Dari reruntuhan konflik semacam itu, aktor non-negara bersenjata telah muncul sebagai pemain penting yang akan menentukan masa depan kawasan, dan dapat mengaktifkan atau merusak perdamaian yang rapuh antara Arab Saudi dan Iran.
Dari Proksi hingga Negarawan
Dekade terakhir telah melihat kekuatan Timur Tengah dan Barat menuangkan sumber daya yang besar ke dalam konflik proksi lintas batas.
Salah satu fitur fundamental dan abadi dari karakter peperangan adalah peran dan proliferasi perang proksi dan aktor bersenjata non-negara.
Dipercepat – tetapi tidak dimungkinkan – oleh invasi pimpinan AS ke Irak pada tahun 2003, dan kemudian diintensifkan oleh konflik di Suriah, Libya, dan Yaman setelah Musim Semi Arab, perang proksi telah secara radikal mengubah tata kelola dan struktur keamanan di Timur Tengah.

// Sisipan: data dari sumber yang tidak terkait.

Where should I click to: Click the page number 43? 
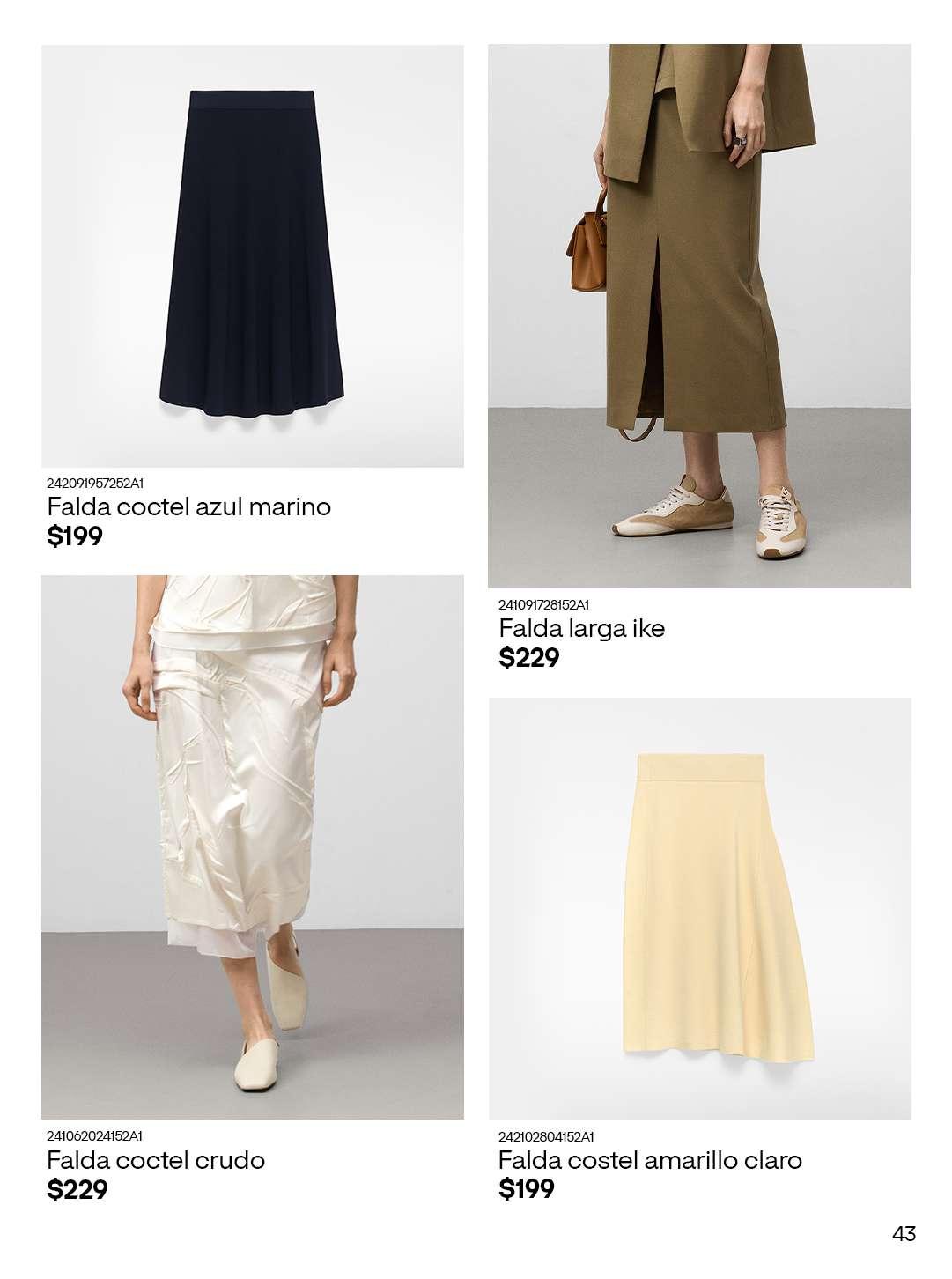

Perang proxy cenderung berlarut-larut, karena struktur organisasi pihak yang berperang non-negara dan keterlibatan aktor luar.
Yang terakhir meningkatkan daya tahan konflik semacam itu: kekuatan luar dapat memberikan dukungan material kepada aktor non-negara seperti senjata dan uang, namun, pada saat yang sama menolak keterlibatan.
Ini mengurangi tekanan pada negara-negara untuk mengakhiri keterlibatan mereka dalam perang semacam itu tetapi memungkinkan mereka untuk terus mengejar aspirasi geopolitik mereka.
Selain itu, hanya ketika semua pihak menganggap keterlibatan mereka sebagai penawaran pengembalian terbatas dan biaya yang tidak dapat ditolerir barulah mereka mempertimbangkan untuk mengakhiri keterlibatan mereka atau menjadi lebih menerima penyelesaian – dan masih harus dilihat apakah ini berlaku untuk Arab Saudi dan Iran.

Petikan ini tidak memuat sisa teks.